As he spoke Mr. Stone was leaning against the mantel and looking down at the immaculately brushed hearth.

“Where?” cried Kitty, darting forward, and though the others gave no voice to their curiosity, they waited breathlessly for Stone’s next utterance.

The hearth and the whole fireplace were tiled, and in the floor tiling, under the andirons, was a rectangular iron plate with an oval opening closed by an iron cover. This cover was hinged, and could be raised and thrown back to permit ashes to be swept into the chute. The iron plate was sunk flush with the hearth and cemented into the brick-work, and the cover fitted into the rim so closely that scarce a seam showed.

“He came up through this hole in the fireplace,” said Stone, almost as if talking to himself, “very soon after Miss Dupuy went upstairs at half-past ten. Before Mr. Carleton arrived at quarter after eleven, the murderer had finished his work, and had departed by this same means.”

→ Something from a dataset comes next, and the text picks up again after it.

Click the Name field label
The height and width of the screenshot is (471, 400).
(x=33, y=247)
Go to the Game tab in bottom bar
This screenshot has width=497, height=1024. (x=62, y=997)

While the others stood seemingly struck dumb by this revelation, Kitty excitedly flew to the fireplace and tried to raise the iron lid, but the andirons were in the way. Rob set them aside for her, while Stone said quietly, “Those andirons were probably not there that night?”

“No,” exclaimed Kitty; “they had been taken away, because we expected to fill the fireplace with flowers the next day.”

“But how could anybody get in the cellar?” asked Miss Morton, looking bewildered.